For children of a certain age, there are few things more amazing than blowing out a birthday candle only to have it relight—as if by magic!—soon after the flame has been extinguished. Gasps, laughter, and more attempts to blow out the candle are soon followed by a responsible adult saying, "Alright, time to put these under water before we burn the house down."
But hold on a minute, you stodgy old Scrooge. Where's your sense of wonder? How can you explain what just happened?
Well, a normal candle has a flammable wick< traditionally made of braided cotton or a similar material. Once extinguished, it leaves behind an ember that dies out. This ember is still hot enough to melt wax, which is why a plume of smoke arises—this is called "paraffin vapor." The molten wax hardens, the vapor dissipates, and the candle returns to its boring old state.
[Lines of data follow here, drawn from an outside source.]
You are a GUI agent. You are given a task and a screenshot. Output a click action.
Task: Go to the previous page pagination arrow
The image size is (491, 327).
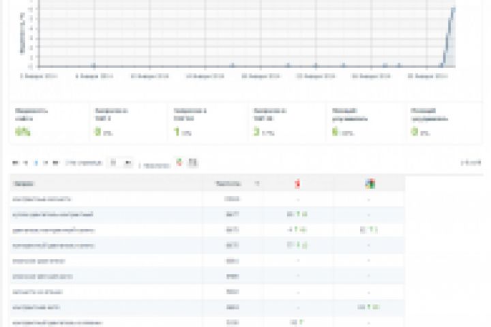point(26,163)
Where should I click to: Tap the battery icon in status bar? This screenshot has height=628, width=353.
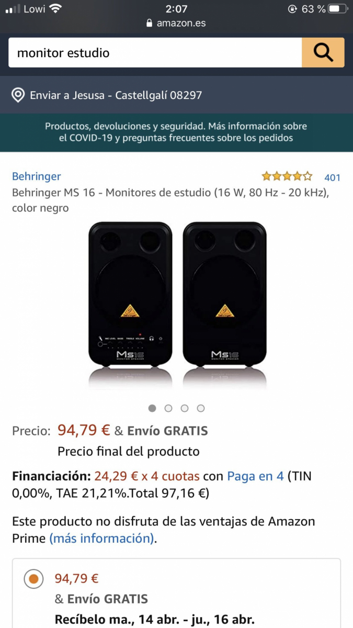coord(337,9)
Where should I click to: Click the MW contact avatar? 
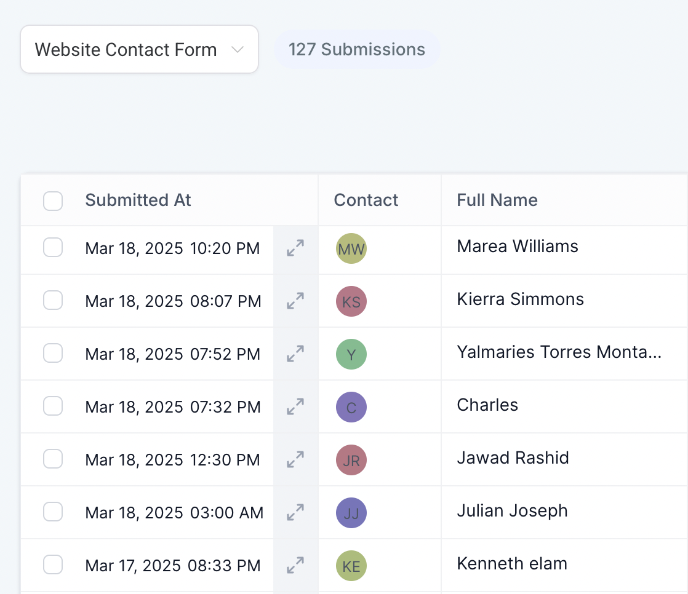pyautogui.click(x=351, y=248)
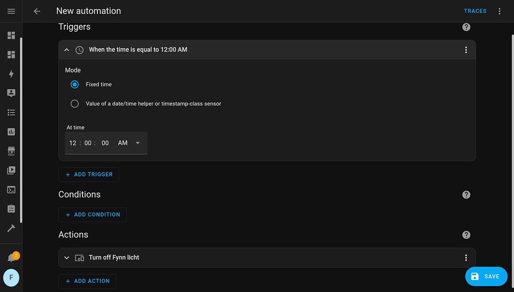Choose the date/time helper mode option
This screenshot has height=292, width=514.
coord(74,103)
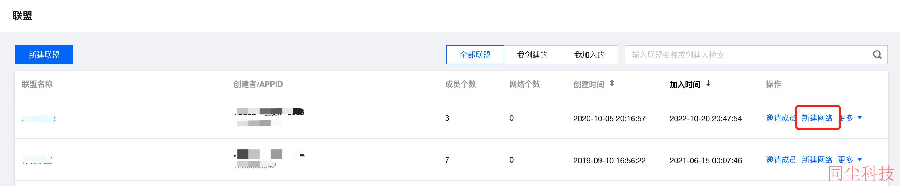Viewport: 900px width, 186px height.
Task: Sort by 创建时间 sort arrows icon
Action: click(x=612, y=83)
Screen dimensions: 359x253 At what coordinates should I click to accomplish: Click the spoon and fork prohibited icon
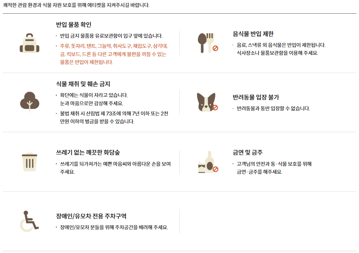(208, 43)
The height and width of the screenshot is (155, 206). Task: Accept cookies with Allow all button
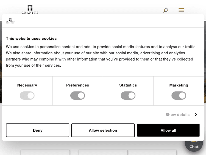click(168, 130)
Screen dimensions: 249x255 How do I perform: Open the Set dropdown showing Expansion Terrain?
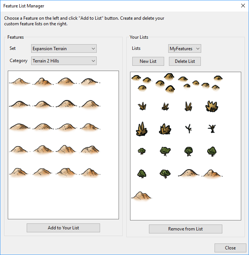coord(64,49)
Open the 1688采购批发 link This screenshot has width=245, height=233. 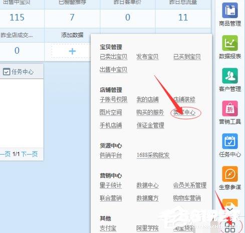pos(153,155)
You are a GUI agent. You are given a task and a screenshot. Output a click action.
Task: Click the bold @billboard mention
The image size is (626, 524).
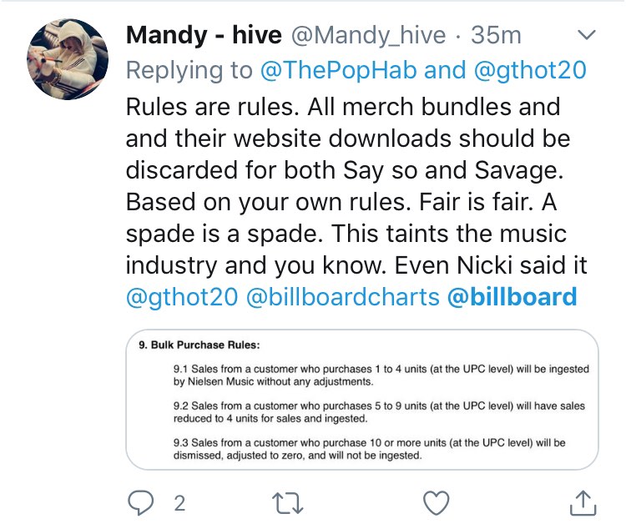pyautogui.click(x=512, y=297)
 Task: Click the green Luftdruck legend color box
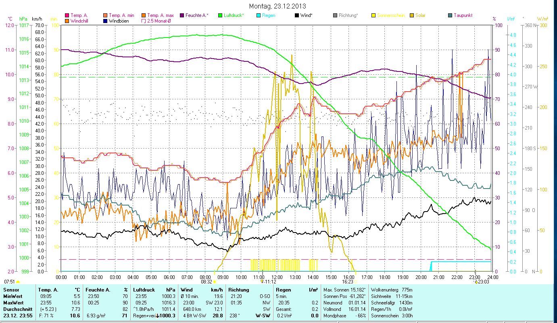pyautogui.click(x=220, y=15)
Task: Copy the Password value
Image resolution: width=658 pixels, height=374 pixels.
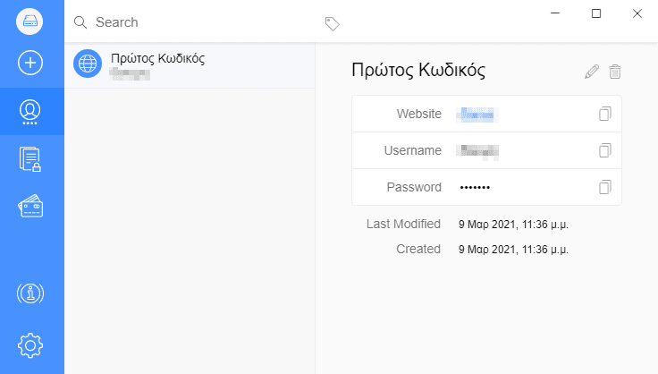Action: 604,187
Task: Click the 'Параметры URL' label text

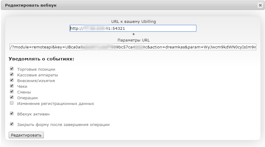Action: [133, 40]
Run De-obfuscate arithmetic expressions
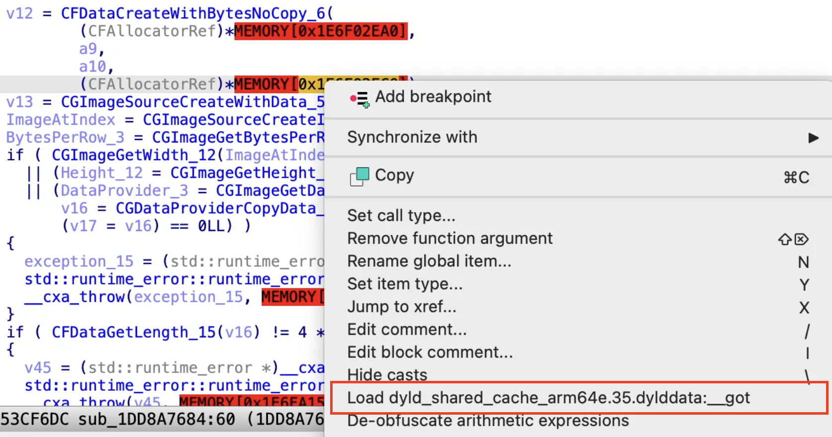The image size is (832, 437). (x=487, y=421)
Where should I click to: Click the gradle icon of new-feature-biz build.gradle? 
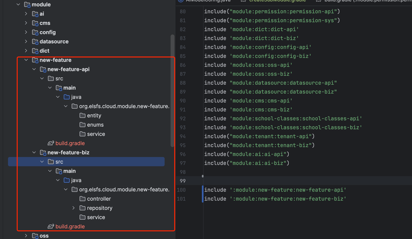click(x=50, y=226)
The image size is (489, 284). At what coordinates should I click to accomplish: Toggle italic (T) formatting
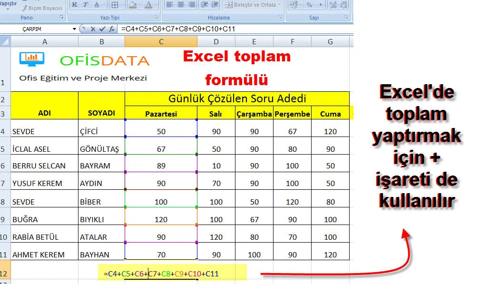(86, 5)
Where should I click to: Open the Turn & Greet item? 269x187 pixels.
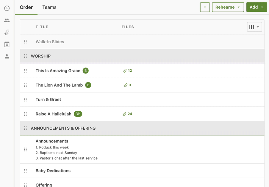pos(48,99)
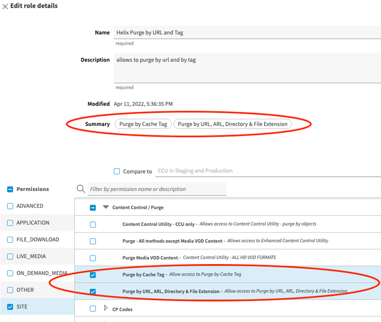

Trick candles, however, have flakes of magnesium (or similar metals) in their wicks. Magnesium has a relatively low autoignition point of around 800° Fahrenheit and is hard to extinguish when in flake or powder form. The ember is hot enough to get these flakes going, and they eventually spark and create the energy needed to ignite the paraffin vapor as before. Ha ha! Your wish didn't come true, lil' bud. Better luck next year!
Wicks embedded with magnesium were used for years in things like dynamite and by adventurers and hunters faced with inhospitable conditions. Nowadays, you are also likely to find them atop your nephew's birthday cake. Unless he is Canadian. Trick candles are banned in Canada.